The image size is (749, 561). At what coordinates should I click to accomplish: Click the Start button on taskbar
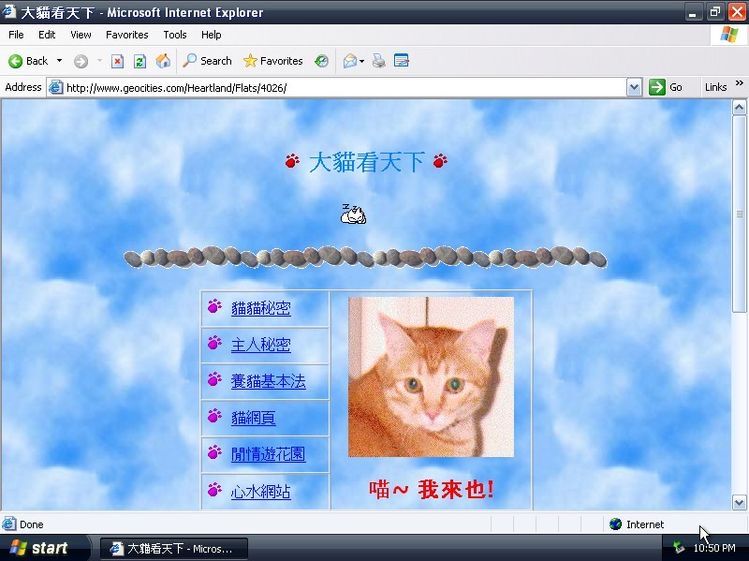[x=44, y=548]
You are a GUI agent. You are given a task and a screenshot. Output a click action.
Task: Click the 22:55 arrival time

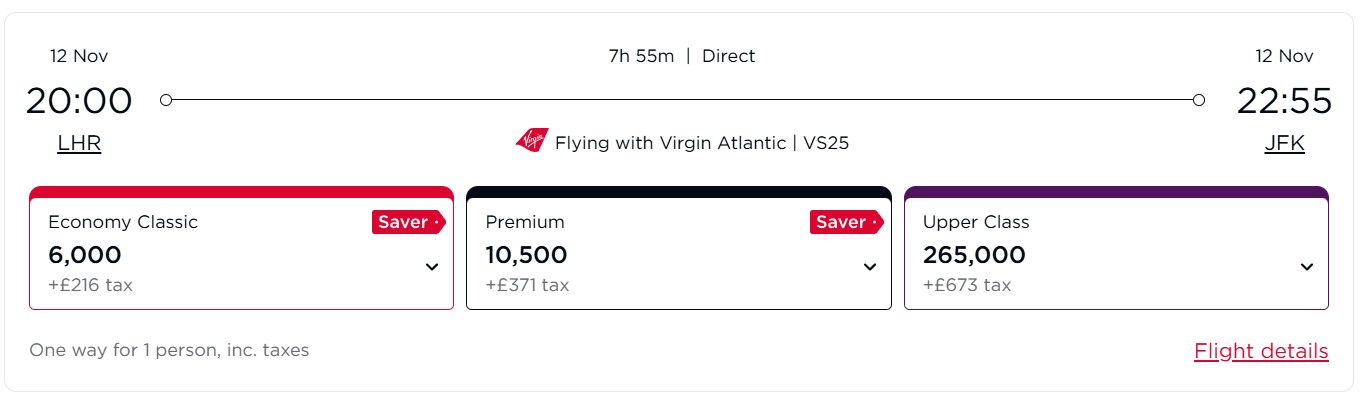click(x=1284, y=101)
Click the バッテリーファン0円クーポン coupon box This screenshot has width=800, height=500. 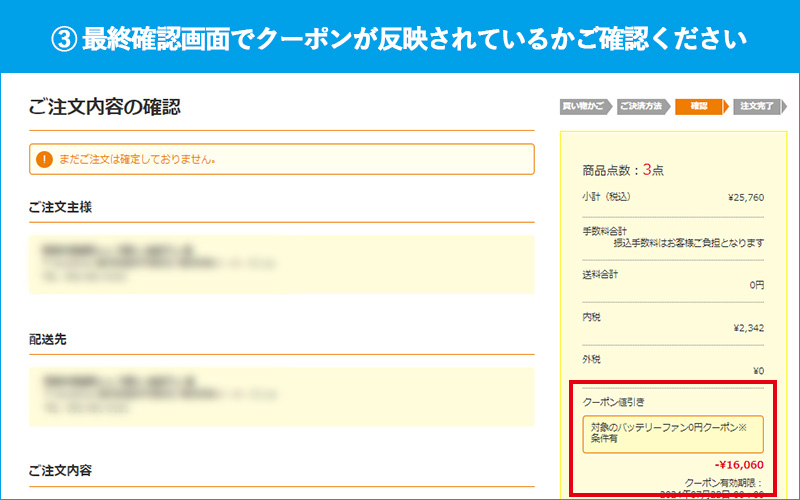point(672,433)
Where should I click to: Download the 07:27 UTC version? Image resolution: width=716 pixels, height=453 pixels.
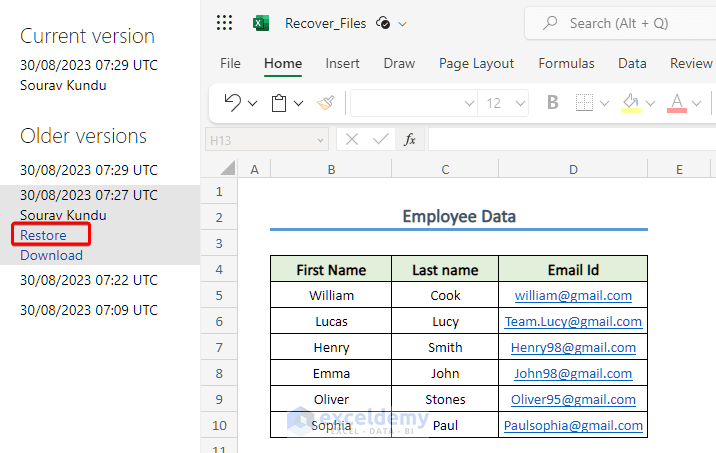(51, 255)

______

Exercise directions ▸
Replace "Download" with "Fetch" in the rows, starting at the line that contains "Where should I" and ending with the last of the rows. Reproduce only those lines with everything else unchanged, and omit the pictures.

Written solution ▸
Where should I click to: Fetch the 07:27 UTC version? Image resolution: width=716 pixels, height=453 pixels.
(51, 255)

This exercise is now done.